With the ever-increasing incidence of chronic disease cases around the world due to modern lifestyles, an urgent need has arisen to develop a healthcare recommender system for Chronic Disease Diagnosis (CDD). Such system can play a major role in controlling the disease through providing justifiable, real-time, accurate and trustworthy disease risk diagnosis prediction and medical advices recommendations. These recommendations are represented by types of intake food, types of exercises, treatment, healthcare information, etc. CDD recommender system is considered as extra tools that would assist physicians in controlling and managing patients’ disease, and would provide a wide range of health education that increases patients’ awareness and influences their attitude and knowledge related to the improvement of health. Providing an accurate real-time recommendation for medical data is a challenge according to the complexity of the medical data represented by unbalance, large, multi-dimension, noisy and/or missing data. The CDD system expectation is to give a high accuracy of disease risk prediction and medical advices recommendation.

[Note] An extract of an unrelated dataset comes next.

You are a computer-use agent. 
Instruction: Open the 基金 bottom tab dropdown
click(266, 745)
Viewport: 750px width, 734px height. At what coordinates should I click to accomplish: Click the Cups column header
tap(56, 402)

In this research, a CDD recommender system approach is proposed based on a hybrid collaborative filtering method using multiple classifications and Integrated Collaborative Filtering (ICF) approaches. Multiple classifications based on decision tree algorithms are utilized, in the first stage of CDD system, to get the most accurate learning model that predicts the disease risk for the monitored cases with high accuracy. To achieve an accurate model, training the model is a key factor. Therefore, real historical medical data of previous patients is considered to train the model. Determining the relevant features through a feature selection method is considered to improve the learning model performance. Merging patients’ lab and home test readings is considered through this work to leverage the diagnosis fidelity.

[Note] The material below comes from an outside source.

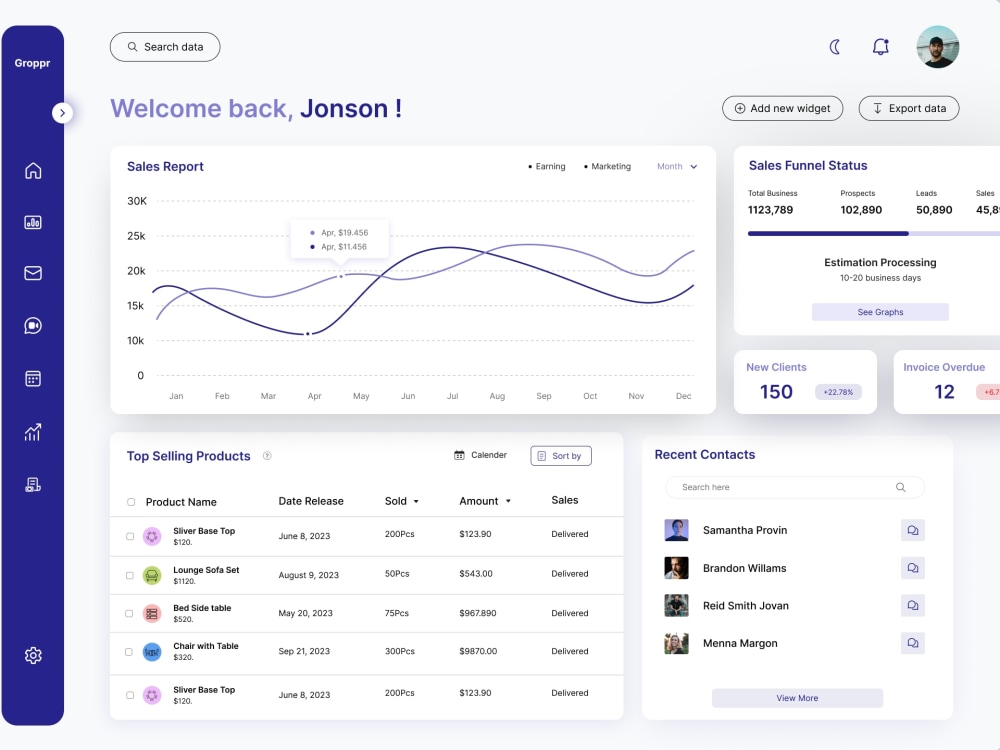The width and height of the screenshot is (1000, 750).
Task: Click the Add new widget button
Action: coord(782,108)
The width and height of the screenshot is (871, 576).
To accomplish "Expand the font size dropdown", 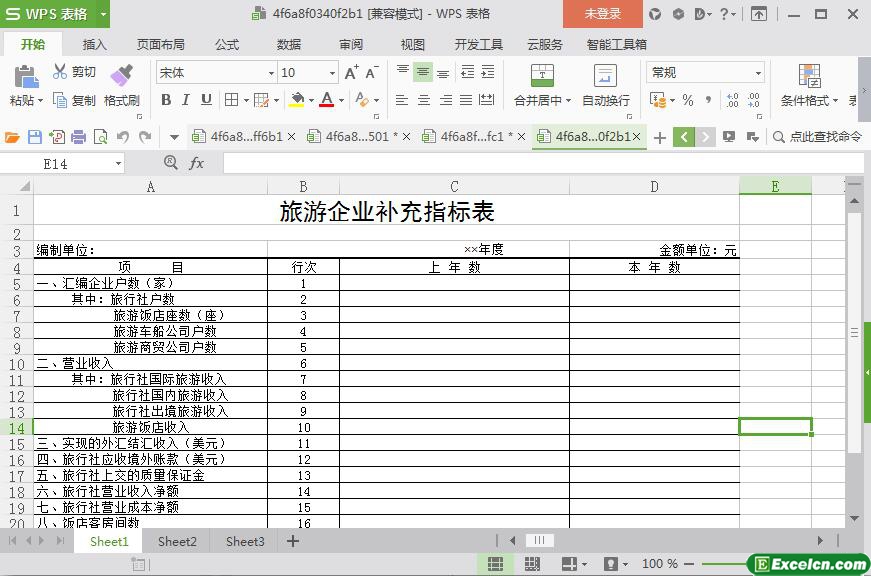I will pos(332,73).
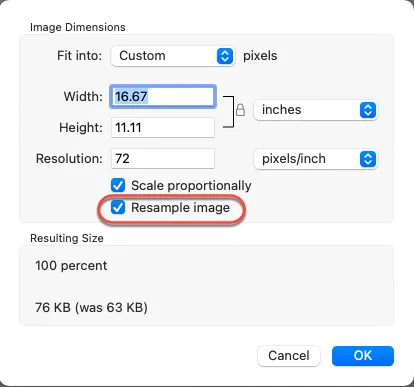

The ICF approach based on clustering and classification modelling is proposed, in the second stage of CDD system, to achieve high accuracy medical advices recommendations. In ICF, we incorporate the result of a clustering algorithm such as K-means clustering into a classification engine, such as Random Forest (RF) classification, using both historical binary ratings and features. Diabetes diagnosis case study is designed as experiments to show the feasibility of our model. The diabetes dataset is collected from hospitals in Sultanate of Oman. Multiple decision tree classifiers have been applied through the first stage of CDD system. Our experiments show that CDD recommender system achieved better performance through building the ensemble trees-RF model using bootstrap samples of training data and random feature selection, considering the historical medical data of previous patients, and merging the long term laboratory tests with the daily-home tests of the monitored cases.
The significance of our research is the incorporation of the complexity of medical data and multi-dimension data into a recommender system to generate efficient and effective disease risk prediction and medical advices recommendation for chronic disease patients. Our contribution towards providing such efficient prediction and recommendation is achieved through the proposed hybrid collaborative filtering method using classifications and ICF approaches.